Non essendo stata firmata da Benedetto XVI non può essere considerata il completamento di una ‘trilogia ratzingeriana’, tuttavia l’enciclica Lumen Fidei rappresenta il terzo e ultimo tassello di una vera e propria trilogia sulle virtù teologali, ovvero i fondamenti del Catechismo e della nostra Chiesa.
Lo ha detto stamattina, monsignor Rino Fisichella, presidente del Pontificio Consiglio per la Promozione della Nuova Evangelizzazione, conversando con i giornalisti a margine della conferenza stampa di presentazione della prima enciclica di papa Francesco.
Rispondendo ad una domanda sul n°34 della Lumen Fidei – che afferma che “il credente non è arrogante” e che “la verità lo fa umile” – monsignor Fisichella ha spiegato che questo assunto ha le sue radici nella Prima Lettera di San Pietro che raccomanda ai cristiani di “dare ragione della fede e della speranza” che è in loro, “con dolcezza, con rispetto e con retta coscienza” (1Pt 3,15).
Con un linguaggio più moderno ed accessibile, papa Francesco riafferma quindi l’insegnamento del suo più antico Predecessore e ricorda che “chi ha fede non si irrigidisce nella sua sicurezza di fede”.
L’arroganza si manifesta in un credente qualora questi voglia “estremizzare la verità”, ovvero pretendere di leggere tutta la realtà, servendosi soltanto di “un frammento di verità”: in tal modo “si diventa non solo arroganti ma anche fondamentalisti”, ha osservato Fisichella.

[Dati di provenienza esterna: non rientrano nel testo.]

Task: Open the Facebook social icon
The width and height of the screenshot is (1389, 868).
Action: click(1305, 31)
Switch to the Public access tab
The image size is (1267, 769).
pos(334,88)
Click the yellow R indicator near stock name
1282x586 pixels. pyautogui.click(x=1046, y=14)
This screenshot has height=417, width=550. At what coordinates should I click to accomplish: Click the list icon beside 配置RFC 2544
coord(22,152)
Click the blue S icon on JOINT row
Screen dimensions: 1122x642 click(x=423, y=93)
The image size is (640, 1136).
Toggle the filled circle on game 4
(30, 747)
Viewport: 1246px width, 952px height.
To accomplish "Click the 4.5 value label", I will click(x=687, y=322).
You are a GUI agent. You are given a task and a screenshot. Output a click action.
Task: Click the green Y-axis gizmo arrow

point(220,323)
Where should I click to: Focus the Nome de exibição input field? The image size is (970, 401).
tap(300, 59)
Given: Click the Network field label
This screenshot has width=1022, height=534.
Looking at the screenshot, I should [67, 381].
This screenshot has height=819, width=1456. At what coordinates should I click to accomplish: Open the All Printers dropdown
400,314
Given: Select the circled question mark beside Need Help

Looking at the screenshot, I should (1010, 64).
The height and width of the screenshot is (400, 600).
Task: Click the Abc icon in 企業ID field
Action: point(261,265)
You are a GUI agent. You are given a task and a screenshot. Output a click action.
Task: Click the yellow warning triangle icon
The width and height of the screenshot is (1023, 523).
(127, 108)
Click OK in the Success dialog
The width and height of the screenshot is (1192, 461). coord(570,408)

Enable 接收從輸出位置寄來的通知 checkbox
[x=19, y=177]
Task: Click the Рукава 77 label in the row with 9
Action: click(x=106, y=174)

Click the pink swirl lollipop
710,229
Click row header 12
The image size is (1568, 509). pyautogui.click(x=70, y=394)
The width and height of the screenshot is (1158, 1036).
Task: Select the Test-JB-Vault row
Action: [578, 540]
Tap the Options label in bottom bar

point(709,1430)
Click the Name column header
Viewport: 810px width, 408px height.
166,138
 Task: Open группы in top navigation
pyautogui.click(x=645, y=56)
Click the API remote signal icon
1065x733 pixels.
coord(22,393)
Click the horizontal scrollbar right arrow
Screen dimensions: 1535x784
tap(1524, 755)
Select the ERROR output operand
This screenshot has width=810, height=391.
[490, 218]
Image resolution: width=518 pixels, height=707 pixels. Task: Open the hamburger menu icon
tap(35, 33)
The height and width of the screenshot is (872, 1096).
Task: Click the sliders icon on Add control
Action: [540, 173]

A sostegno di tale passaggio della prima enciclica bergogliana, il presule ha ricordato che il beato Giovanni Paolo II aveva scritto che “la verità non può offendere nessuno” (cfr. Fides et ratio).
Con riferimento alla continuità o meno con il precedente pontificato, Fisichella ha affermato che effettivamente la Lumen fidei mostra “temi cari non solo a Benedetto XVI ma a tutta la teologia” e che, quindi, “è facile trovare questa dimensione nell’enciclica”.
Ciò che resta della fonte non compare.